Record excerpts:
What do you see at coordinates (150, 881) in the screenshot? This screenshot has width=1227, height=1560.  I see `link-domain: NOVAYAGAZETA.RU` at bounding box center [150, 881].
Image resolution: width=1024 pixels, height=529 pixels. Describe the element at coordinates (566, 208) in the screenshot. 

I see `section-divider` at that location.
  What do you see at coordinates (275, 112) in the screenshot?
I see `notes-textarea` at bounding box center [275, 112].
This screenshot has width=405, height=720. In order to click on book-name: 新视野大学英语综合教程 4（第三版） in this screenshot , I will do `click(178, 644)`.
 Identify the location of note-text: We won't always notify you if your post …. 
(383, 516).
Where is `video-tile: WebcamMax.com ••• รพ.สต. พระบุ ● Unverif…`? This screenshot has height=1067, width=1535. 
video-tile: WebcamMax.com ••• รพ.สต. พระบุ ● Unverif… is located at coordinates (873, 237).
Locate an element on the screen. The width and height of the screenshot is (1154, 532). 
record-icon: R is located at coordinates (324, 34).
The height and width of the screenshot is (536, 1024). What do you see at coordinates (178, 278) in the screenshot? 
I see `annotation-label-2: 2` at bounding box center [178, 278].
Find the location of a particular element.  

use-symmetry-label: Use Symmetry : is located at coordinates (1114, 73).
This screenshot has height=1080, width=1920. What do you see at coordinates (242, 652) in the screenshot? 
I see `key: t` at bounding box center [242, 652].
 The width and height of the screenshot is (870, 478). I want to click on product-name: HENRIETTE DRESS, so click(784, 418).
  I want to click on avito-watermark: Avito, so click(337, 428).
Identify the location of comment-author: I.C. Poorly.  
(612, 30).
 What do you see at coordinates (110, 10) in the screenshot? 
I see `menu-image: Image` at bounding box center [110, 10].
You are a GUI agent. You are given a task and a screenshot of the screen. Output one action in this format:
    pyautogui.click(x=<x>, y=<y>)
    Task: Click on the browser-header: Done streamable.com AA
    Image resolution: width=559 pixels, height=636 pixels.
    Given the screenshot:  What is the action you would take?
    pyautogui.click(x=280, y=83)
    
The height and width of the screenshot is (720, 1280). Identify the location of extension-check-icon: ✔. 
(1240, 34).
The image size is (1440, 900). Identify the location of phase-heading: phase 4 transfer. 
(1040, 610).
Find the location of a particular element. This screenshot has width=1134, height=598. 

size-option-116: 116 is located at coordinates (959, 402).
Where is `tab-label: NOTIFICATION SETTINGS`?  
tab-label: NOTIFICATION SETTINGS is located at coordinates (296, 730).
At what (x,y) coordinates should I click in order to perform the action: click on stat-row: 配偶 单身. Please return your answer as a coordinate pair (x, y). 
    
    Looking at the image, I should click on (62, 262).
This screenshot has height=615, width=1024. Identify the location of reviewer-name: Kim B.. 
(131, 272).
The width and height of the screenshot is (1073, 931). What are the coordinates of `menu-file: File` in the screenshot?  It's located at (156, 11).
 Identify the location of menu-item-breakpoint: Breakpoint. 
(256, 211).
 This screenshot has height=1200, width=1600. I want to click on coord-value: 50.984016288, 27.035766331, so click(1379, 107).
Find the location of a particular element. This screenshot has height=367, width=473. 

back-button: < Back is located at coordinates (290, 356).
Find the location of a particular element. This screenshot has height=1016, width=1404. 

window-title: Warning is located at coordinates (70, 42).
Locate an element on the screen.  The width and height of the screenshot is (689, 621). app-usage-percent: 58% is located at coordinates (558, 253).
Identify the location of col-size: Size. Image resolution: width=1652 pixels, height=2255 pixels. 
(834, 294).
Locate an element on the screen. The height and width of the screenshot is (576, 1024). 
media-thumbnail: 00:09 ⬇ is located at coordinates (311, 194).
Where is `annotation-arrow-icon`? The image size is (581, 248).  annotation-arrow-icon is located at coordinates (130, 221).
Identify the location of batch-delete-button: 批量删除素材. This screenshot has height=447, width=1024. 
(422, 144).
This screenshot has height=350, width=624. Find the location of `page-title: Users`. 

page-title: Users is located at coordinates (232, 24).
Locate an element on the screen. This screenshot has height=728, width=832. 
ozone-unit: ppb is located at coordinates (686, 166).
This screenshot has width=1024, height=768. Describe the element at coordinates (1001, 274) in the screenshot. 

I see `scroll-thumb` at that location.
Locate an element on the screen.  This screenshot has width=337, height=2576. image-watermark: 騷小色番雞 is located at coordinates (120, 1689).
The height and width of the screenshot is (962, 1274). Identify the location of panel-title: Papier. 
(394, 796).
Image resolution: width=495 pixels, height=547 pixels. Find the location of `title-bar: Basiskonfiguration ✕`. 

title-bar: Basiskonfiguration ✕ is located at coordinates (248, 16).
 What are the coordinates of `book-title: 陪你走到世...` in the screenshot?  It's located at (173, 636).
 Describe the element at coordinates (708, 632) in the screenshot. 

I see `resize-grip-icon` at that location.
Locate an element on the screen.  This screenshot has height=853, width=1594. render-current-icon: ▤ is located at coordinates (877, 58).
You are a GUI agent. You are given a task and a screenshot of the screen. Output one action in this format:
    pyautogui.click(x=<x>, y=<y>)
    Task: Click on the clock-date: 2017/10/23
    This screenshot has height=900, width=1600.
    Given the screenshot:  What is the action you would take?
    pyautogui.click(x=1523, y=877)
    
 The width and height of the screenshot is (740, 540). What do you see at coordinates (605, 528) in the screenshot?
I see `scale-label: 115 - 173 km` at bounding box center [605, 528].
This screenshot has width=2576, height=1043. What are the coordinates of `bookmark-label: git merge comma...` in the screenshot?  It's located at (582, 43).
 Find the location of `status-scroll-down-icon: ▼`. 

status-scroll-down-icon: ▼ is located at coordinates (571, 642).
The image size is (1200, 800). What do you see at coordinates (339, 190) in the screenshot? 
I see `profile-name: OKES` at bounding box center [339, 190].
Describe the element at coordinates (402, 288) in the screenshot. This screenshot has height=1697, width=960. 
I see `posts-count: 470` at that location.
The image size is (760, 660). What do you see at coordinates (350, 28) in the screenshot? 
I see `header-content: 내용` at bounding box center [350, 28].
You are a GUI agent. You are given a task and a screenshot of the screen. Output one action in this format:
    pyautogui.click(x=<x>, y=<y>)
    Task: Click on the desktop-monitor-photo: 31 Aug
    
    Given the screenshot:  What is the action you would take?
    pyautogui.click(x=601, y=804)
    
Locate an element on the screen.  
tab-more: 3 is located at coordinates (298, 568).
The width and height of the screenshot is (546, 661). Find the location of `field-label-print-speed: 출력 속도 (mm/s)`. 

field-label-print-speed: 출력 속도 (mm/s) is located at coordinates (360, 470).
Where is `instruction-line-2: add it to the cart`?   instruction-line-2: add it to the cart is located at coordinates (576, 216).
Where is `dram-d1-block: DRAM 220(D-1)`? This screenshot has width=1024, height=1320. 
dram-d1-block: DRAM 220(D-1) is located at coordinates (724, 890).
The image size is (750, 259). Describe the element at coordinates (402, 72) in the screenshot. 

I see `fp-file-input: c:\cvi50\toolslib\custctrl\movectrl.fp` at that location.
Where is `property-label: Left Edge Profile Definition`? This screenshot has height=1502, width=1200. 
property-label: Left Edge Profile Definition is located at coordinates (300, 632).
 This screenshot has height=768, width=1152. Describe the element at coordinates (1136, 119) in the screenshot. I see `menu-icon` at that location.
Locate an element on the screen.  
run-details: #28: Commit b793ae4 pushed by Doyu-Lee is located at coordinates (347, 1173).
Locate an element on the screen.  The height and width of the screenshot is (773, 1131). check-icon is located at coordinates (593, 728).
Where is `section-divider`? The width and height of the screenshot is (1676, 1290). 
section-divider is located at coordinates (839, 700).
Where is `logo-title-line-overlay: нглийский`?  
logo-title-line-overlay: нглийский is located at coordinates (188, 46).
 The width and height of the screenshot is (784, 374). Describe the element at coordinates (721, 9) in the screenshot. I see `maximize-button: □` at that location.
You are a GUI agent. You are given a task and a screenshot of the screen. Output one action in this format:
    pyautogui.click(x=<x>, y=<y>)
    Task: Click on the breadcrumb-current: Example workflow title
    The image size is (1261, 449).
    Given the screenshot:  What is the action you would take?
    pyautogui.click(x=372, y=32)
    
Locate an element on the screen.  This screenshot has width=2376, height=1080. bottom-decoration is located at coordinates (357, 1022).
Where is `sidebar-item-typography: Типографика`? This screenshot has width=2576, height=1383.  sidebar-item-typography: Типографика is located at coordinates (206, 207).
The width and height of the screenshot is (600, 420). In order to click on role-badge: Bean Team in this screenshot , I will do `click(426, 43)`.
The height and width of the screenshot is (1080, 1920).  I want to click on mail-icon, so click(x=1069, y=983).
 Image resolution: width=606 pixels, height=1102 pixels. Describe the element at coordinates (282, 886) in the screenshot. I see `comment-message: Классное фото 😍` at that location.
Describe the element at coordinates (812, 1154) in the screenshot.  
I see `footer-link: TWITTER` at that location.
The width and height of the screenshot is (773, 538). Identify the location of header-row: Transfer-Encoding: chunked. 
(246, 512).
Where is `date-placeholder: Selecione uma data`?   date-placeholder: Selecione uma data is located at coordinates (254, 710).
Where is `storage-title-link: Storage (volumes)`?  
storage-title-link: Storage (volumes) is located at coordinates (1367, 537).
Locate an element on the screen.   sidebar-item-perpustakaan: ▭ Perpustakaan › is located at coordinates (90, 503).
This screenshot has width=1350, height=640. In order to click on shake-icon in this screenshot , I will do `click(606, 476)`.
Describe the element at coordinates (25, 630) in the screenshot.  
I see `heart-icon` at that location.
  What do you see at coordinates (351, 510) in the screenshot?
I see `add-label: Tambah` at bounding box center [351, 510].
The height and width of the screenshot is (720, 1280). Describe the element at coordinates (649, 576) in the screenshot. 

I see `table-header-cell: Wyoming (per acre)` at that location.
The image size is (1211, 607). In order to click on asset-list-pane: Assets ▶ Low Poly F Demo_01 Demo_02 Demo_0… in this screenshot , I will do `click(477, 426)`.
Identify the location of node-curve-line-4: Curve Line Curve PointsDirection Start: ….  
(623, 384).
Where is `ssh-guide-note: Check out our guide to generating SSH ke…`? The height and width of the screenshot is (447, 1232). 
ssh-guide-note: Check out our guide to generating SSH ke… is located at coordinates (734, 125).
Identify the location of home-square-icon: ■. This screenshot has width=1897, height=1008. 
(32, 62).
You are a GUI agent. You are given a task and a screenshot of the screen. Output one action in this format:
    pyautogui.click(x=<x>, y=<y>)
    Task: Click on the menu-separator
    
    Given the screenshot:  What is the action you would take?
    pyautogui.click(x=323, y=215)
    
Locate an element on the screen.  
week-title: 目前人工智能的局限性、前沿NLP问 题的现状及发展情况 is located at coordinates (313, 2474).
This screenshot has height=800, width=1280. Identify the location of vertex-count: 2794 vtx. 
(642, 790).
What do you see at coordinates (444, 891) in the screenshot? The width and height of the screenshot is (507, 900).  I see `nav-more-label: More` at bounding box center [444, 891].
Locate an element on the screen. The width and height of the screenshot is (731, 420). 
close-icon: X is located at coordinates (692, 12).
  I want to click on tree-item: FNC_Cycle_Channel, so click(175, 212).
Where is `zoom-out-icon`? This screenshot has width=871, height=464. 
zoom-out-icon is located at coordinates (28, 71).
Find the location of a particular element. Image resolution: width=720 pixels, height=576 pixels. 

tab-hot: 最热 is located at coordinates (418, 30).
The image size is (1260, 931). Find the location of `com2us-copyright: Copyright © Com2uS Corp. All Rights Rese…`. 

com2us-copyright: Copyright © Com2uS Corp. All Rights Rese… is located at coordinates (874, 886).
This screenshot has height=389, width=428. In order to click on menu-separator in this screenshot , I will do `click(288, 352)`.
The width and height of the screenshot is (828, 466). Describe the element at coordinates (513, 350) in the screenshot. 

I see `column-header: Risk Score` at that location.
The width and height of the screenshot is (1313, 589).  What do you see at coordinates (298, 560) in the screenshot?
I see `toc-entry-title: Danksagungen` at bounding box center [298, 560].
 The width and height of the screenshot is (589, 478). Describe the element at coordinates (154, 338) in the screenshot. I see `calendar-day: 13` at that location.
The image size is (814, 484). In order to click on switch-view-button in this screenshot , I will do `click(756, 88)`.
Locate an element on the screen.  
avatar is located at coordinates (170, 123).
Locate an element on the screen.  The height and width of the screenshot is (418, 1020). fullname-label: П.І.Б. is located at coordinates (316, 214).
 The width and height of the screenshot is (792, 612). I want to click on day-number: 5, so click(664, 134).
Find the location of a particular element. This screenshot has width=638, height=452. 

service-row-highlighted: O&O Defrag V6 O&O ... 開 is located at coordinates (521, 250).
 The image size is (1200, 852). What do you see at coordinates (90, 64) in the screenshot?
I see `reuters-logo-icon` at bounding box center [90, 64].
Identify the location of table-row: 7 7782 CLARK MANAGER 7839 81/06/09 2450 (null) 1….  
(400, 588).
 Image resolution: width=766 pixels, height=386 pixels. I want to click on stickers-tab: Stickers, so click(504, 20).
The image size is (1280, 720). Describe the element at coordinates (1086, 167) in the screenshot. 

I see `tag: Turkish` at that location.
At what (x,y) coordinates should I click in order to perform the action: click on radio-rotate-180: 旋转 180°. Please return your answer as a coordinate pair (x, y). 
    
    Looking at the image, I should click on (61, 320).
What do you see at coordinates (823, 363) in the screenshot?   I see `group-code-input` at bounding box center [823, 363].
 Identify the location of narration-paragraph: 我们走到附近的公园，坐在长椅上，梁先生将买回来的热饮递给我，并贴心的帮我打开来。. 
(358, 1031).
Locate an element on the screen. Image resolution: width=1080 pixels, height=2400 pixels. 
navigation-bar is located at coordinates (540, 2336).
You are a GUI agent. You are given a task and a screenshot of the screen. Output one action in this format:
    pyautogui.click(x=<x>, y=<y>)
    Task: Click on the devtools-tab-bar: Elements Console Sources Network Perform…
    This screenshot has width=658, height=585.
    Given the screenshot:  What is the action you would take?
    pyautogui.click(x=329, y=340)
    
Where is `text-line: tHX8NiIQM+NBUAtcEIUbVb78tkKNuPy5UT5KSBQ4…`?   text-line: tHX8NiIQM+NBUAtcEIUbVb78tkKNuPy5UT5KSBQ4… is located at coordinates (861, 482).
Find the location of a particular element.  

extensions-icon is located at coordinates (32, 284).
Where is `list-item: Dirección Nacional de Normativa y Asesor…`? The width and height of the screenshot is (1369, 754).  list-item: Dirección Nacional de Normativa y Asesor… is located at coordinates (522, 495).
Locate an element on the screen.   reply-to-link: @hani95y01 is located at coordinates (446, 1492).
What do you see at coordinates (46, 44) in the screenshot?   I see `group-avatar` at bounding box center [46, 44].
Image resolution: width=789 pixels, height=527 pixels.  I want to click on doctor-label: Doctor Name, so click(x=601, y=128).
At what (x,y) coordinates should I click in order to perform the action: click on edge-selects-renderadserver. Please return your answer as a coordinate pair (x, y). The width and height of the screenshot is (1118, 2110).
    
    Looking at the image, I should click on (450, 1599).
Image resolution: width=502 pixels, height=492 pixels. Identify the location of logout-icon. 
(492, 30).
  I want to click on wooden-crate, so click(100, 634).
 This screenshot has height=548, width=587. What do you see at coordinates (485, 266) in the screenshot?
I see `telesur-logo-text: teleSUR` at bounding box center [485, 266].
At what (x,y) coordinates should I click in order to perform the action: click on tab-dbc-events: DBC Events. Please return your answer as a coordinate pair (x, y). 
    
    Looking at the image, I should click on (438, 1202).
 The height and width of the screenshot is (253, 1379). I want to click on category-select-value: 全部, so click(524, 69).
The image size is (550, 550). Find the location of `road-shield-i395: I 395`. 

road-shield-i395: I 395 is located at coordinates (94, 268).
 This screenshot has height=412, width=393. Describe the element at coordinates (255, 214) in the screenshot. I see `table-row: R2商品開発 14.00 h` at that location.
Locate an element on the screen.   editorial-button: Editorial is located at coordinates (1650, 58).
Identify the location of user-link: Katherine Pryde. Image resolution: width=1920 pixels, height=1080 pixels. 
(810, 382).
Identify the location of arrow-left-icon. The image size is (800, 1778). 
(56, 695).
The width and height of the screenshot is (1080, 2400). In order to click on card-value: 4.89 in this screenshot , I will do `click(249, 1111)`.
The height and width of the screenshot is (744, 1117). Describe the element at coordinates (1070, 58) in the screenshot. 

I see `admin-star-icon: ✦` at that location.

Activity: Render the lines above as a Markdown table with the columns No. and Text, starting at the line that contains "Identify the location of table-row: 7" and ending at the line that contains "navigation-bar is located", leaving out blank lines. Number each row in No. and put the line in Text.

Your response:
| No. | Text |
|---|---|
| 1 | Identify the location of table-row: 7 7782 CLARK MANAGER 7839 81/06/09 2450 (null) 1….   |
| 2 | (400, 588). |
| 3 |  Image resolution: width=766 pixels, height=386 pixels. I want to click on stickers-tab: Stickers, so click(504, 20). |
| 4 | The image size is (1280, 720). Describe the element at coordinates (1086, 167) in the screenshot.  |
| 5 | I see `tag: Turkish` at that location. |
| 6 | At what (x,y) coordinates should I click in order to perform the action: click on radio-rotate-180: 旋转 180°. Please return your answer as a coordinate pair (x, y).  |
| 7 |     Looking at the image, I should click on (61, 320). |
| 8 | What do you see at coordinates (823, 363) in the screenshot?   I see `group-code-input` at bounding box center [823, 363]. |
| 9 |  Identify the location of narration-paragraph: 我们走到附近的公园，坐在长椅上，梁先生将买回来的热饮递给我，并贴心的帮我打开来。.  |
| 10 | (358, 1031). |
| 11 | Locate an element on the screen. Image resolution: width=1080 pixels, height=2400 pixels.  |
| 12 | navigation-bar is located at coordinates (540, 2336). |